10.4 The obligation arising from this provision shall apply to both contracting parties for a further 3 years after termination of the order.
10.5 The client recognizes the necessity of scientific lectures and publications by GWT or third parties commissioned by GWT and will not unreasonably withhold any necessary consent.
10.6 Drawings, drafts or other templates provided by GWT or its subcontractors remain the property of GWT, unless otherwise agreed in writing. They may not be used for purposes other than those agreed, reproduced or brought to the attention of third parties and must be returned to GWT immediately after fulfillment of the contract or upon termination of the project or upon request by GWT.



  The contracting parties shall process or use personal data of the respective other contracting party only for contractually agreed purposes in compliance with the statutory provisions.



12.1 Unless otherwise agreed in writing, contracts may be terminated at any time with 30 days' notice to the end of the month.
12.2 The termination of contracts for good cause remains unaffected.
12.3 In case of termination GWT will hand over the result achieved until then. The client is obligated to compensate GWT for the services rendered in accordance with the contract up to the time the termination becomes effective. In the case of fixed prices, settlement takes place according to the status of the project in relation to the total work.
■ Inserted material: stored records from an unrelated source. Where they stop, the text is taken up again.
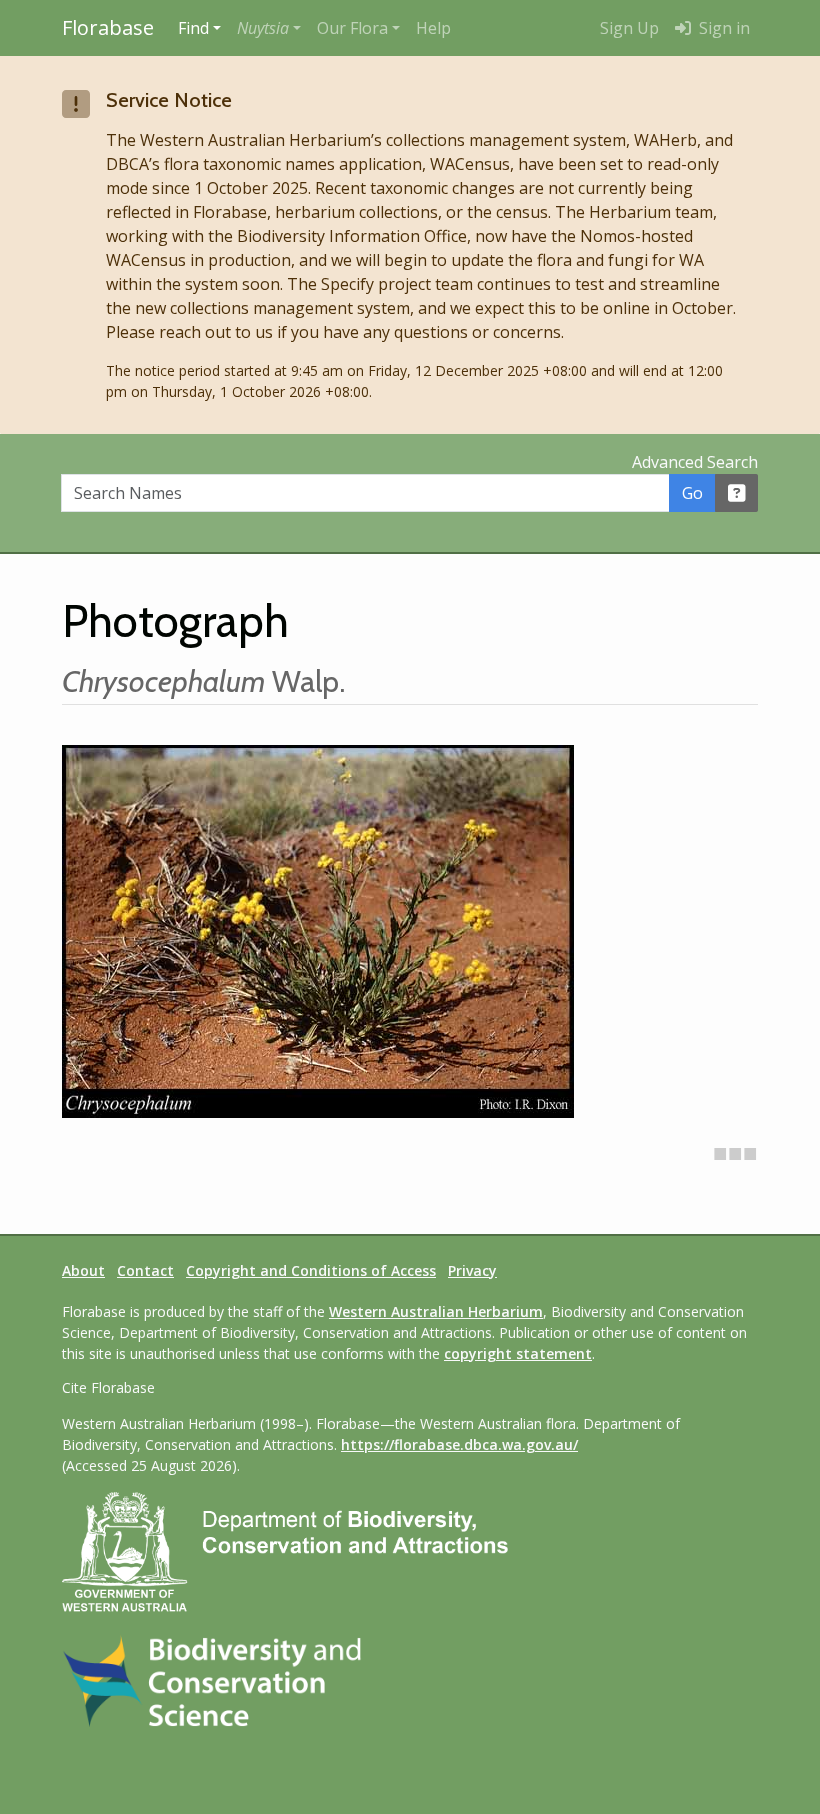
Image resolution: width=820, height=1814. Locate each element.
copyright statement (518, 1353)
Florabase (108, 27)
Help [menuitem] (433, 28)
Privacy (472, 1270)
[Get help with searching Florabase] (737, 493)
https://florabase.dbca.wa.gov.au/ (459, 1444)
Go (692, 493)
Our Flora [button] (352, 28)
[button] (269, 28)
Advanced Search (695, 462)
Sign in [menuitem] (722, 28)
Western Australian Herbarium (436, 1311)
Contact (145, 1270)
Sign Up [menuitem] (629, 28)
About (83, 1270)
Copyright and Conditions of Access (311, 1270)
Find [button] (193, 28)
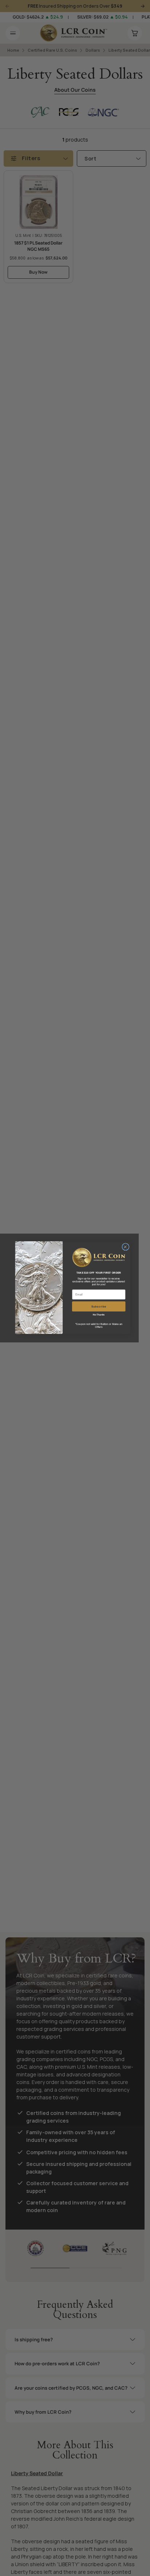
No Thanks (98, 1315)
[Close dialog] (125, 1246)
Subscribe (98, 1306)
In addition, GWT is entitled to compensation for GWT's liabilities incurred up to the date of termination.
12.4 The written form requirement shall apply in each case.


Final provisions

13.1 The transfer of rights and obligations from the contracts by the client to third parties requires the prior written consent of GWT.
13.2 The invalidity of individual provisions or its components shall not affect the validity of the remaining provisions.
13.3 The inclusion and interpretation of these General Terms and Conditions as well as the conclusion and interpretation of legal transactions with the contractual partner shall be governed exclusively by the laws of the Federal Republic of Germany with the exception of the conflict of laws and the UN Convention on Contracts for the International Sale of Goods (CISG).
13.4 The place of jurisdiction for all disputes arising from this contract shall be Dresden.



14.1 These General Terms and Conditions are valid starting from 14.07.2023.